- _Your instructions_: Whatever the records say, set them down exactly.

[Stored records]
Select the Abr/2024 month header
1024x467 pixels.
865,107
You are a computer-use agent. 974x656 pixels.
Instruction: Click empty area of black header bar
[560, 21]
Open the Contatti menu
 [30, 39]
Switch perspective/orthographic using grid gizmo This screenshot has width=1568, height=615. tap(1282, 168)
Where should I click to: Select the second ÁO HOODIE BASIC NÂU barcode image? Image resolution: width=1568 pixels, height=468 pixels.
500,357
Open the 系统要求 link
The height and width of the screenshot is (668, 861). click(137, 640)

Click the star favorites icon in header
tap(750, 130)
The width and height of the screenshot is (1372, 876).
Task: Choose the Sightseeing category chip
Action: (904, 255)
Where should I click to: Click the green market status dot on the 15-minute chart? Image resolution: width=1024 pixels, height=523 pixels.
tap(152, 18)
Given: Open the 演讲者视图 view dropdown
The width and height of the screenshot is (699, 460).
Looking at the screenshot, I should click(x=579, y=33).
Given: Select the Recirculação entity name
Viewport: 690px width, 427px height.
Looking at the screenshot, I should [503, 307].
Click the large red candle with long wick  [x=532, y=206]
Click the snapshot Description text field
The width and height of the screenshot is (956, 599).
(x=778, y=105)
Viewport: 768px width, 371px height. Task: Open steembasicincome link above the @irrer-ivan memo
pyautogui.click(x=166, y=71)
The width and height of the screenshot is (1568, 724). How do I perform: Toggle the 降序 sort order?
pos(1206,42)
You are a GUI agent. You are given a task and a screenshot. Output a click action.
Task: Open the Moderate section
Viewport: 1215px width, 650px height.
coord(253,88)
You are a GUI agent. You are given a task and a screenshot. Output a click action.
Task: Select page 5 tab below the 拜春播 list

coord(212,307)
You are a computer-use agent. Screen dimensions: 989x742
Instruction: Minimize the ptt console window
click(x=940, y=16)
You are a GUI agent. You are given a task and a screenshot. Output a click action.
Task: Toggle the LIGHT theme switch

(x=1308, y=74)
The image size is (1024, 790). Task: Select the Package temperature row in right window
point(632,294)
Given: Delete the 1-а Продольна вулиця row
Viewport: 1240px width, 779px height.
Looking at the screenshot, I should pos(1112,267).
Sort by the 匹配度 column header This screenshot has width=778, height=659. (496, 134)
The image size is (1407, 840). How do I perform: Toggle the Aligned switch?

- _Result for this exercise_:
Select the Abr/2024 month header
1024x467 pixels.
865,107
You are a computer-use agent. 974x656 pixels.
Instruction: Click empty area of black header bar
[560, 21]
Open the Contatti menu
 [30, 39]
Switch perspective/orthographic using grid gizmo This screenshot has width=1568, height=615. tap(1282, 168)
Where should I click to: Select the second ÁO HOODIE BASIC NÂU barcode image? Image resolution: width=1568 pixels, height=468 pixels.
500,357
Open the 系统要求 link
The height and width of the screenshot is (668, 861). click(137, 640)

Click the star favorites icon in header
tap(750, 130)
The width and height of the screenshot is (1372, 876).
Task: Choose the Sightseeing category chip
Action: (904, 255)
Where should I click to: Click the green market status dot on the 15-minute chart? Image resolution: width=1024 pixels, height=523 pixels.
tap(152, 18)
Given: Open the 演讲者视图 view dropdown
The width and height of the screenshot is (699, 460).
Looking at the screenshot, I should click(x=579, y=33).
Given: Select the Recirculação entity name
Viewport: 690px width, 427px height.
Looking at the screenshot, I should [503, 307].
Click the large red candle with long wick  [x=532, y=206]
Click the snapshot Description text field
The width and height of the screenshot is (956, 599).
(x=778, y=105)
Viewport: 768px width, 371px height. Task: Open steembasicincome link above the @irrer-ivan memo
pyautogui.click(x=166, y=71)
The width and height of the screenshot is (1568, 724). How do I perform: Toggle the 降序 sort order?
pos(1206,42)
You are a GUI agent. You are given a task and a screenshot. Output a click action.
Task: Open the Moderate section
Viewport: 1215px width, 650px height.
coord(253,88)
You are a GUI agent. You are given a task and a screenshot. Output a click action.
Task: Select page 5 tab below the 拜春播 list

coord(212,307)
You are a computer-use agent. Screen dimensions: 989x742
Instruction: Minimize the ptt console window
click(x=940, y=16)
You are a GUI agent. You are given a task and a screenshot. Output a click action.
Task: Toggle the LIGHT theme switch

(x=1308, y=74)
The image size is (1024, 790). Task: Select the Package temperature row in right window
point(632,294)
Given: Delete the 1-а Продольна вулиця row
Viewport: 1240px width, 779px height.
Looking at the screenshot, I should pos(1112,267).
Sort by the 匹配度 column header This screenshot has width=778, height=659. (496, 134)
The image size is (1407, 840). How do I perform: Toggle the Aligned switch?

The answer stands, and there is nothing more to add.